Second Tier: Micro Simulation of Realistic Urban Mobility in the Target Urban Scenario

The second tier is developed around an evolution of the Simulator of Urban Mobility (SUMO 2016). We customized the simulator to also simulate electric mobility, that is, the discharging process of EVs as a function of vehicle characteristics and the simulated driving cycle in a realistic traffic scenario. The simulation is performed on a micro scale, that is, the simulator reproduces the movement of each single vehicle from a source to a destination zone of a real map. The simulator leverages an appropriate model that describes the behavior of individual drivers to simulate the reaction of a driver to a surrounding environment in terms of acceleration, deceleration, and lane changing.

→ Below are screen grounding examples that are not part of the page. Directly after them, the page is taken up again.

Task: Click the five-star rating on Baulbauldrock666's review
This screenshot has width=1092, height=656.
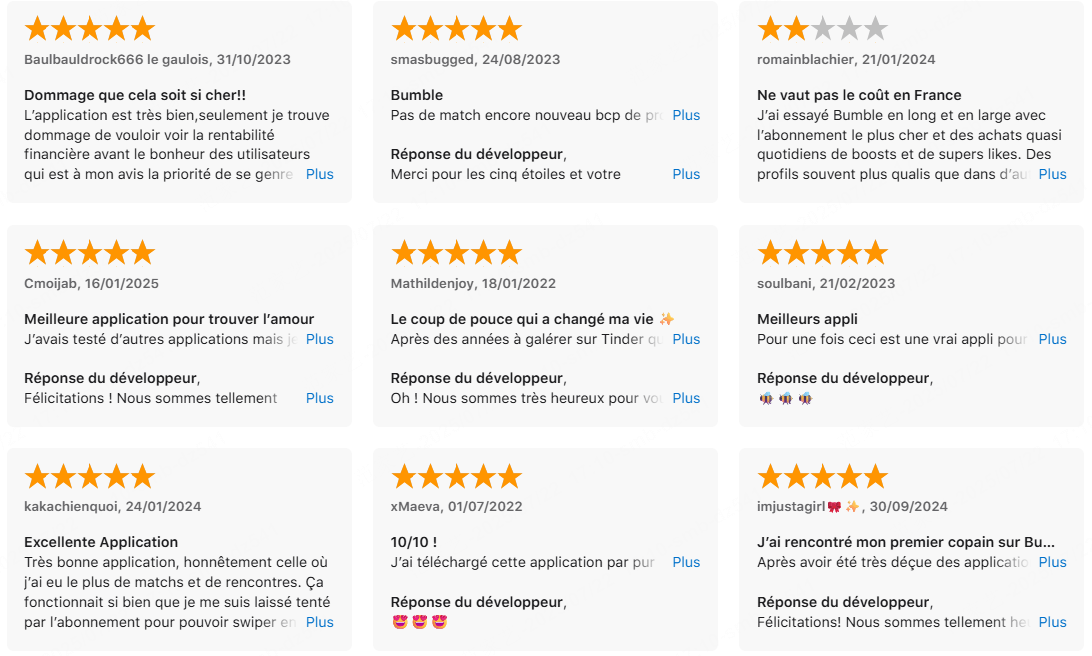Action: [x=90, y=29]
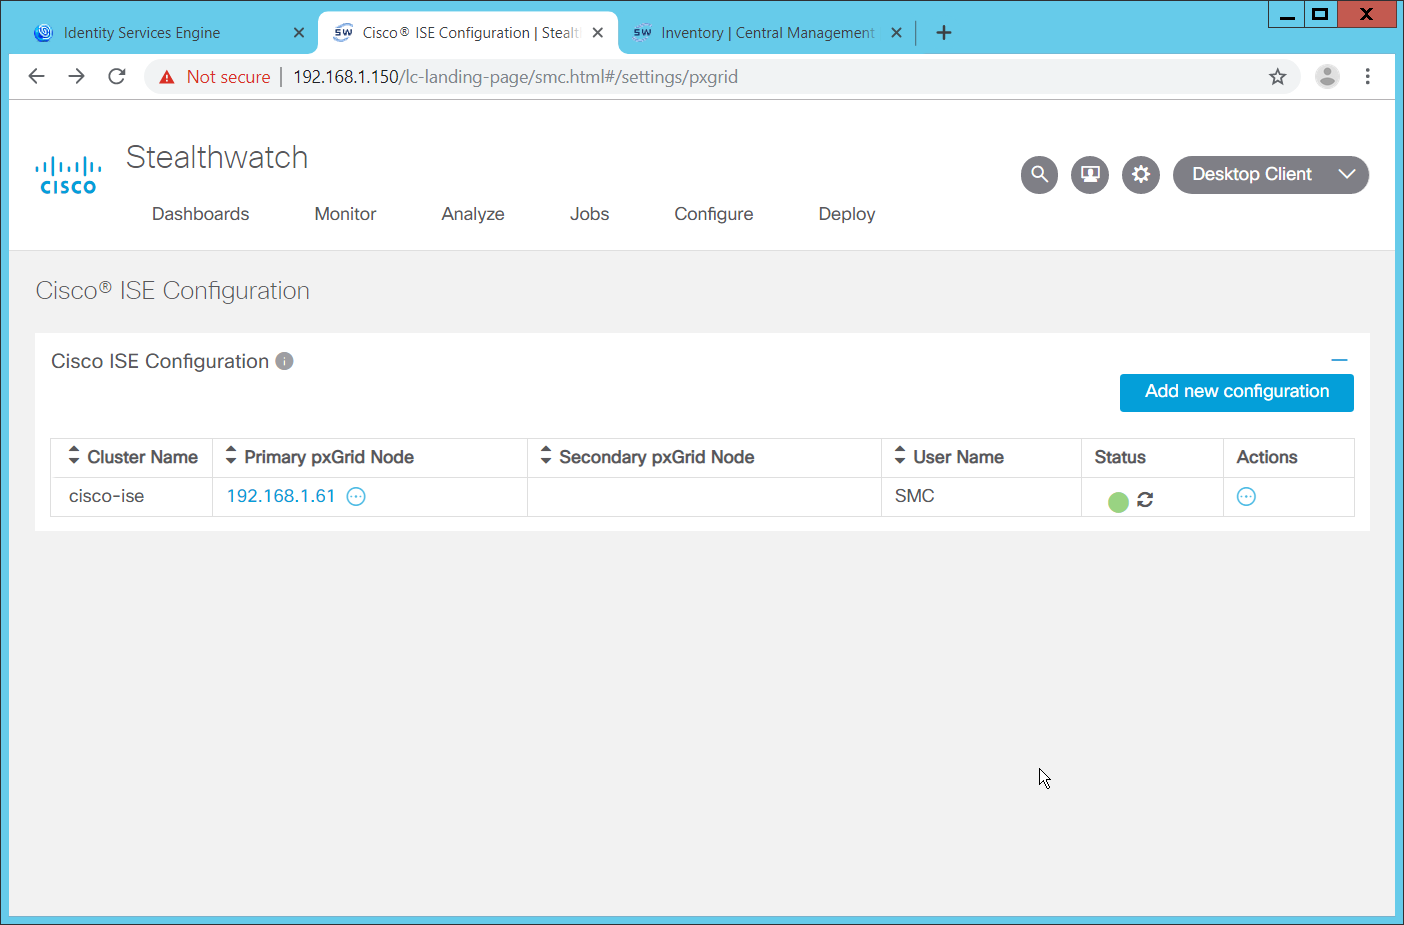Click info icon beside Cisco ISE Configuration
This screenshot has width=1404, height=925.
pos(285,361)
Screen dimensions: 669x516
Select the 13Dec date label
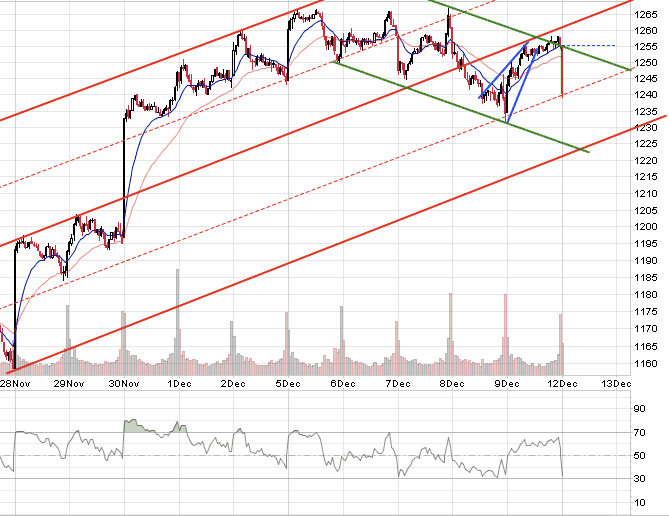click(615, 383)
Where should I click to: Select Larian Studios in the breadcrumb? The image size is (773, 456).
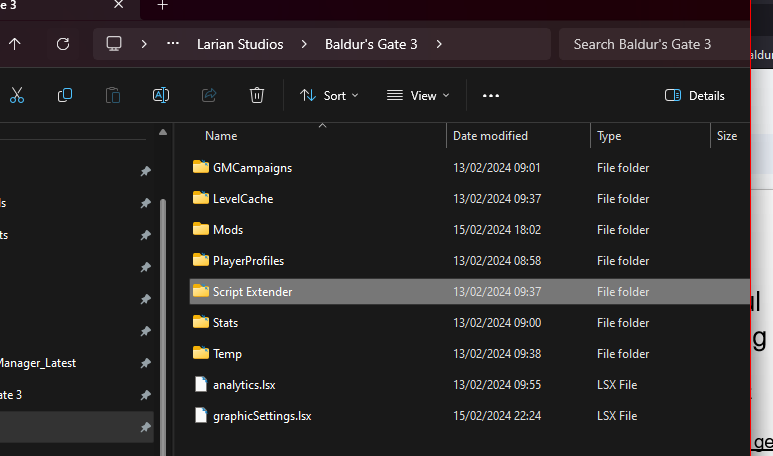click(238, 44)
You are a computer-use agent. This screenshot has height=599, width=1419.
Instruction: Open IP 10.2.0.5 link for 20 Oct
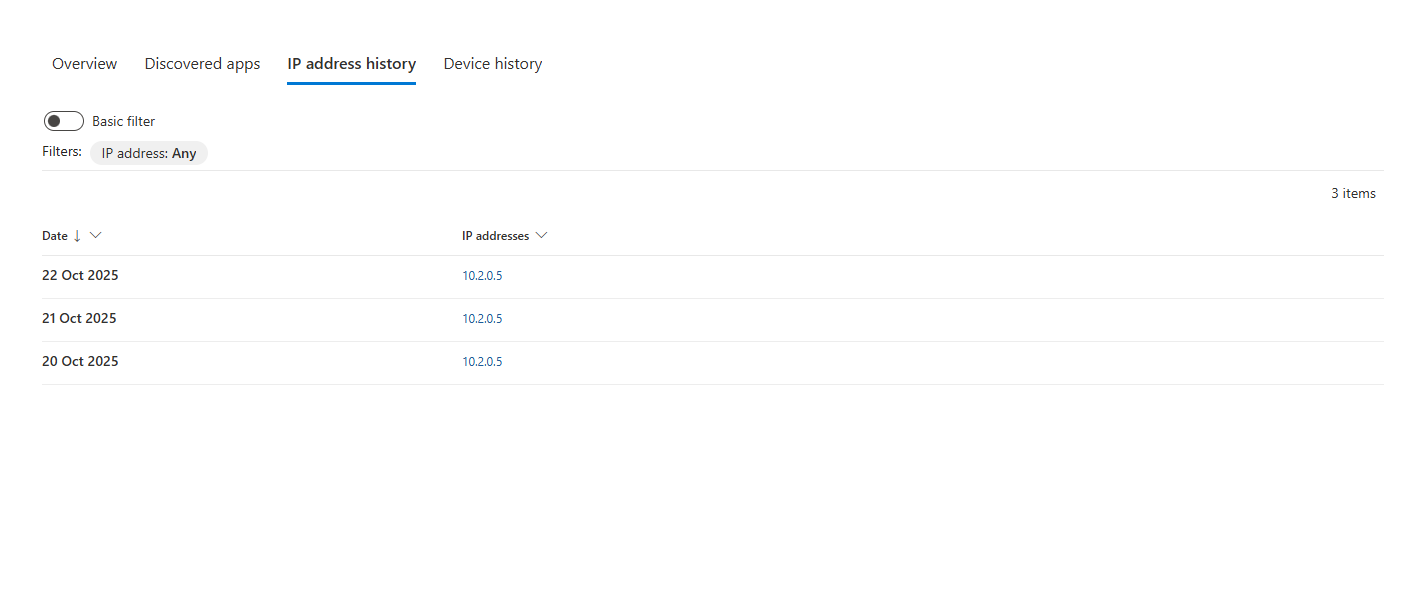pyautogui.click(x=482, y=362)
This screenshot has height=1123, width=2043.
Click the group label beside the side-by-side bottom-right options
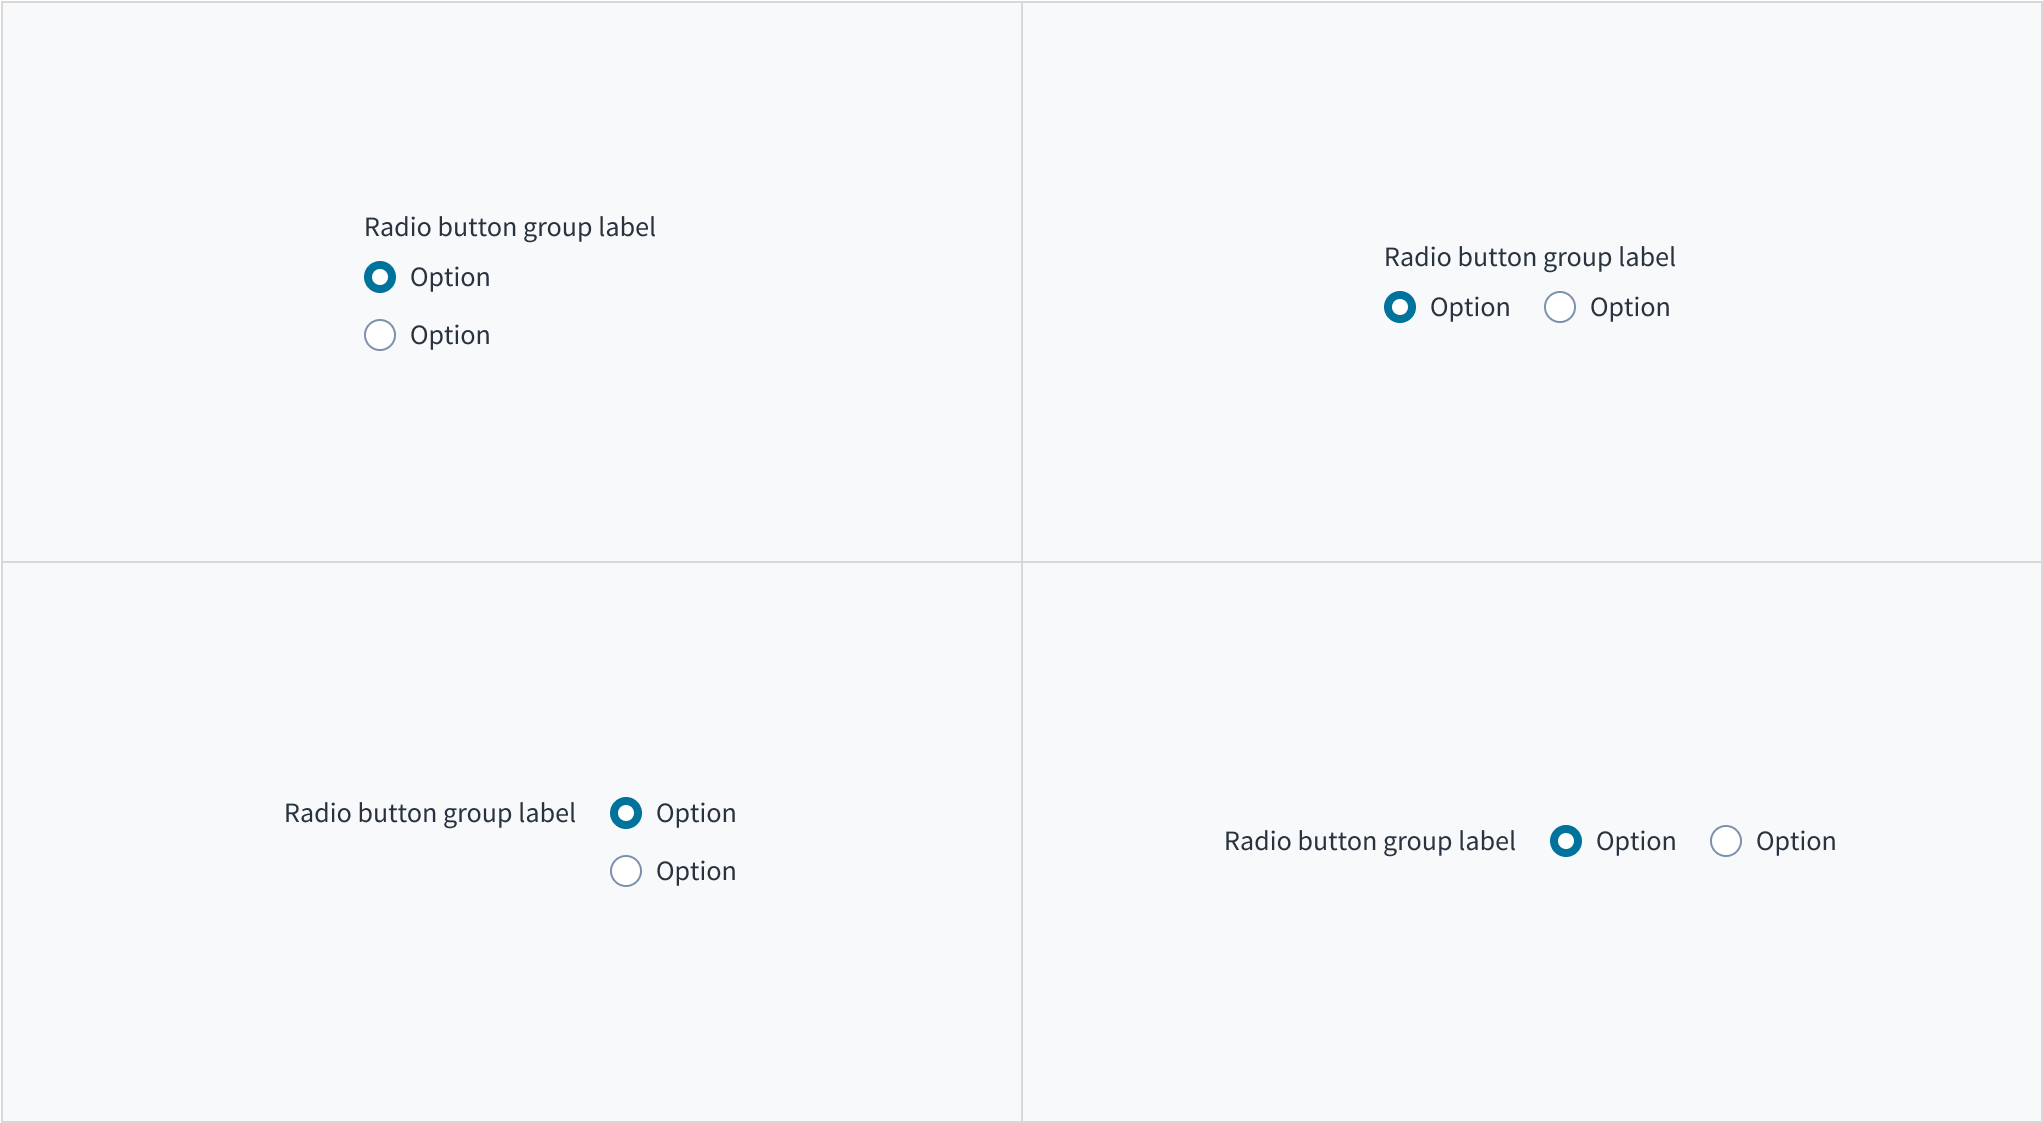(1370, 841)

All the details about the complex procedure to make this kind of simulation possible are described by Bedogni et al. (2015). Several data sets are needed to perform it. The first input is the topology of the urban road network, representing the transport supply. In SUMO, the road network is a directed graph composed of nodes indicating the position of intersections and edges representing the road infrastructure. In addition to this basic structure, the network contains further traffic-related information such as the number of lanes of each edge, the shape and speed limit of every lane, the right-of-way regulations, the connections between lanes at junctions, and the position and logic of the traffic lights. Road networks with related information can be imported to the simulator from different sources such as OpenStreetMap (OSM 2016), a crowd-sourced platform that creates and makes available to everyone free geographic data for cities worldwide.

The second input required is the traffic demand; it is commonly stored in an origin- destination matrix that describes the traffic intensity between the source-destination couple available in the urban scenario. An adequate traffic assignment technique defines the choice and volume of the route to get from the origin zone to the destination zone. The third input is the characteristics of EVs such as mass, weight, friction factor, and battery pack, to correctly simulate the discharging process.

The second tier is therefore able to simulate, in realistic traffic conditions, the state of charge (SoC) of the share of EVs (input from the first tier) in order to direct them to a charging station when necessary and to calculate the SoC when they reach the destination. This precise information is the input to the third tier of the DSS to assess the energy demand due to electric mobility. It is worth noting that the simulator traces any charging event by considering the time and geo-localization of the request.